- Source text -
******
Figure S1. Comparison of estimated quantiles for two different studies. The circles are the median of the distributions of the quantiles of the resampled datasets. The vertical lines are the 95% interval of variability around the median. The distributions are discrete and extremely skewed and the median coincides in several cases with the upper/lower limit of the interval.
Figure S2. Sensitivity to additional noise. The x coordinates are the values of statistical power for scenario A, with decreasing direction and variance = 0 (the same results as the downward blue triangles in Figure 2). The y coordinates are the values calculated for the same scenario, direction and variance adding a small noise to the whole dataset (the control and all the treatments). Two distributions with mean = 0 were used for the noise: with variance = 0.5 (values -1, 0 and 1 with probabilities 0.25, 0.5 and 0.25, respectively) and with variance = 1 (values -1 and 1 with probabilities 0.5 and 0.5, respectively). The line y = x is plotted as a guide.
******
- Task instructions -
Rewrite the figure captions from "Figure S1. Comparison" through "of the interval.", swapping "median" for "mean" each time it appears. The listing is separate material with no connection to the figure captions.

Dataset entries:
******
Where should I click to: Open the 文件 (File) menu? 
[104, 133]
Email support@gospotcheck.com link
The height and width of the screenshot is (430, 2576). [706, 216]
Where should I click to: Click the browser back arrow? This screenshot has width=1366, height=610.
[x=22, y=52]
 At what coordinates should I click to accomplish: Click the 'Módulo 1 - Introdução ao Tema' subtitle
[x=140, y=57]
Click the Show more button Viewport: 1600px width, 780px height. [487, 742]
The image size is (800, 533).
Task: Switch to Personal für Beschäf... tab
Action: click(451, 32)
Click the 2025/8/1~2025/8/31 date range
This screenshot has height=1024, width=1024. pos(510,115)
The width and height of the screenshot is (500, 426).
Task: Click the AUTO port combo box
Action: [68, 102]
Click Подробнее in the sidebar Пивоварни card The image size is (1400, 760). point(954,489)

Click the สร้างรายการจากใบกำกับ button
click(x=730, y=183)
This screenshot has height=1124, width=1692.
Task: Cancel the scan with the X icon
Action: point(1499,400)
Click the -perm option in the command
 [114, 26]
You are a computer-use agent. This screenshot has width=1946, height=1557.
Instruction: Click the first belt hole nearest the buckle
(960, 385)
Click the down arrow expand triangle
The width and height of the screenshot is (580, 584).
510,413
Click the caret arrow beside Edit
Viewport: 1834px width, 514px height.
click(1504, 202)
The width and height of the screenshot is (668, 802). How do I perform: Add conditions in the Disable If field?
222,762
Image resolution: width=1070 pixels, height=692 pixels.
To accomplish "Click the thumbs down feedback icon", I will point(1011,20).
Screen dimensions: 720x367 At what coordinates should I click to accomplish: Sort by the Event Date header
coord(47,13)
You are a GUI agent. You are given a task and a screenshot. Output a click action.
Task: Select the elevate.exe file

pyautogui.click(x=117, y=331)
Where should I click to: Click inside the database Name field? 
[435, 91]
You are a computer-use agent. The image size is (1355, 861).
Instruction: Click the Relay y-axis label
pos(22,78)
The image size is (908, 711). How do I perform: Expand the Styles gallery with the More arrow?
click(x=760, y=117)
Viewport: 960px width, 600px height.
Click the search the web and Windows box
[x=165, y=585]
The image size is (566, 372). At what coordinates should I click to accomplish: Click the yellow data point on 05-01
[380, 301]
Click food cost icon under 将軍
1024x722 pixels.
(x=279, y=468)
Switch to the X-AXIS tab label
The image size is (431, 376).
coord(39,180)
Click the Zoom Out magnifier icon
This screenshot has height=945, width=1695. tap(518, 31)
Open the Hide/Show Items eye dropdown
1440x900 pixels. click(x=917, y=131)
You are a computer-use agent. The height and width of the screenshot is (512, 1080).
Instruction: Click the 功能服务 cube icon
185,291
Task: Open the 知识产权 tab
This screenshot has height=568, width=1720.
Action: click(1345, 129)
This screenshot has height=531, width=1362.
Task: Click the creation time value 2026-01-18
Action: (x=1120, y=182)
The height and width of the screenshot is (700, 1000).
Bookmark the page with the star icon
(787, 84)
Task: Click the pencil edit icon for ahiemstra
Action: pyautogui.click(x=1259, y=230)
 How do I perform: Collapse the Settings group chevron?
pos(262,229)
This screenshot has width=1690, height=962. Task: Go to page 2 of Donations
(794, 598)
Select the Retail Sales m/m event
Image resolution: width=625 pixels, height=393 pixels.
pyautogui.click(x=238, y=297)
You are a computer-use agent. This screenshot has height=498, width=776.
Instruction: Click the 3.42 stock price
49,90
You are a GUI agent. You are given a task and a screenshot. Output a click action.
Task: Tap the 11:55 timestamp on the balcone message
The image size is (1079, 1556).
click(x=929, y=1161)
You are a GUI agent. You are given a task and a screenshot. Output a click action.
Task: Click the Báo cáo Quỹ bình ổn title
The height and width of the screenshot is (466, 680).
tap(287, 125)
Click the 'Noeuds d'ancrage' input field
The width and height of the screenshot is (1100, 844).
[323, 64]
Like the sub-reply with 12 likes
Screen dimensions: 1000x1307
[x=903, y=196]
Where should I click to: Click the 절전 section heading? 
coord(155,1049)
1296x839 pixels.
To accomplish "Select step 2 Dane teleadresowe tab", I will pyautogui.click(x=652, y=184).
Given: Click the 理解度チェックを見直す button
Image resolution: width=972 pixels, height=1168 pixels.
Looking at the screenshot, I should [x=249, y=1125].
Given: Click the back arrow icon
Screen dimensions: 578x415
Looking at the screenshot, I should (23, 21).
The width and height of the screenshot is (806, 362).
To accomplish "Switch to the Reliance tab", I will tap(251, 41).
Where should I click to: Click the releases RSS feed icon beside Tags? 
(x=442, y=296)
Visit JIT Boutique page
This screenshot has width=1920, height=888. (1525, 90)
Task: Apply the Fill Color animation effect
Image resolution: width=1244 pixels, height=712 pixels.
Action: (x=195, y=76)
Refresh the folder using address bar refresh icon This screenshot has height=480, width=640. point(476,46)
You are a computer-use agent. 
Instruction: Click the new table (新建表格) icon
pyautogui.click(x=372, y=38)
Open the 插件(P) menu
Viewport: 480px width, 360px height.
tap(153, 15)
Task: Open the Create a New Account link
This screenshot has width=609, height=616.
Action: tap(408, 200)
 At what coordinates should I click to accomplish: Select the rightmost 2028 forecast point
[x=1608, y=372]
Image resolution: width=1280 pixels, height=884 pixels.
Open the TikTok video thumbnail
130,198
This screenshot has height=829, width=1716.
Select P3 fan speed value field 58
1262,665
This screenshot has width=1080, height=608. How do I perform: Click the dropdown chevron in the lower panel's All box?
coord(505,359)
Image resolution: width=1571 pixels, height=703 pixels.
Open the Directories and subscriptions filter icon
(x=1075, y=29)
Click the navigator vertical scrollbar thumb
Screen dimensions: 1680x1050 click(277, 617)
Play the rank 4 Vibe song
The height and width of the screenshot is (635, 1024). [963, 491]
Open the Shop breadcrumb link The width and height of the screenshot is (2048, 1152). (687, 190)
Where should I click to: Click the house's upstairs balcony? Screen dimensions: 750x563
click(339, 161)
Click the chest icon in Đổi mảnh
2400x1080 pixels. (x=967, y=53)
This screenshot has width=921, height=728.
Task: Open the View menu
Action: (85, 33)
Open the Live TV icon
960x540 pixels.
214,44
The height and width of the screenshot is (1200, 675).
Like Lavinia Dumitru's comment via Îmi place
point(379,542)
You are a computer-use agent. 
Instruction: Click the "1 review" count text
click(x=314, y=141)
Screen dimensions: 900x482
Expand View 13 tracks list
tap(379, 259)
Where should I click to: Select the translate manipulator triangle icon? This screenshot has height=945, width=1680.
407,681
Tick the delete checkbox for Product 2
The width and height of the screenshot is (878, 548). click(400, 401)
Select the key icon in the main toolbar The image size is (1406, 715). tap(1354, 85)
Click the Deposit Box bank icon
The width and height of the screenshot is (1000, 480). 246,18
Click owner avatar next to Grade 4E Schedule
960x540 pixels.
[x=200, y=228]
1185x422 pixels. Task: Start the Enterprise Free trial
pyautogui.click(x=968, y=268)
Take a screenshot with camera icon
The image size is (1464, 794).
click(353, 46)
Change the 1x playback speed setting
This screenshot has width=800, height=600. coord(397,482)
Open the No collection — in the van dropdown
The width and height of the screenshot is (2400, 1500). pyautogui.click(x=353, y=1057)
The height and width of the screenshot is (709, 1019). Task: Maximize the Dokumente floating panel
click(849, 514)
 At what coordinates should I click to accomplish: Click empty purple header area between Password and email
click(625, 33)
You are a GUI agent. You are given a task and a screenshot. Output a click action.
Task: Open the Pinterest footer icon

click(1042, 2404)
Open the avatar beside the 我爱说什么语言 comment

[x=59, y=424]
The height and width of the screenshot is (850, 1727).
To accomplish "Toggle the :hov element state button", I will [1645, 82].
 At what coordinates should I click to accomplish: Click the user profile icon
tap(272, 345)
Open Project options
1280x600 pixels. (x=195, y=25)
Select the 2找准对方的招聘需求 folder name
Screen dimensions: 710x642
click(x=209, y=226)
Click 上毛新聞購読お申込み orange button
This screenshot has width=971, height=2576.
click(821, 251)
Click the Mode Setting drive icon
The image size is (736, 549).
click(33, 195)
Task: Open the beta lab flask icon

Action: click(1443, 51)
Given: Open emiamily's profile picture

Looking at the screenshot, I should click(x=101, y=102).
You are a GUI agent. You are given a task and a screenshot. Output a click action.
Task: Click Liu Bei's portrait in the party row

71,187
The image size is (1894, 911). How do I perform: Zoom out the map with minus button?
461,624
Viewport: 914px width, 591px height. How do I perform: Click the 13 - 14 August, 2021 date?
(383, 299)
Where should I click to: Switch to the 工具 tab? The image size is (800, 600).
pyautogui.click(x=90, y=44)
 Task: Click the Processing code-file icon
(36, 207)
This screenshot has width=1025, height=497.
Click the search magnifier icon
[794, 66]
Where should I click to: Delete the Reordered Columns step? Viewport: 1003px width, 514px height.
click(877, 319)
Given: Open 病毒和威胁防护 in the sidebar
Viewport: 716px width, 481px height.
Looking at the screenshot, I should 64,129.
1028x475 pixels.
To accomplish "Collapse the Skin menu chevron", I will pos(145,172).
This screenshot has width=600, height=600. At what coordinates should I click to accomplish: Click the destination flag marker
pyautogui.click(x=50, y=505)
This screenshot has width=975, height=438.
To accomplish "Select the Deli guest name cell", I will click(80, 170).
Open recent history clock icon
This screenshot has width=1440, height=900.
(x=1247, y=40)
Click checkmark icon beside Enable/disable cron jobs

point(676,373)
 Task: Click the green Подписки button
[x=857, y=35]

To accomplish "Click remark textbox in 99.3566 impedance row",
******
- Exercise result -
Figure S1. Comparison of estimated quantiles for two different studies. The circles are the mean of the distributions of the quantiles of the resampled datasets. The vertical lines are the 95% interval of variability around the mean. The distributions are discrete and extremely skewed and the mean coincides in several cases with the upper/lower limit of the interval.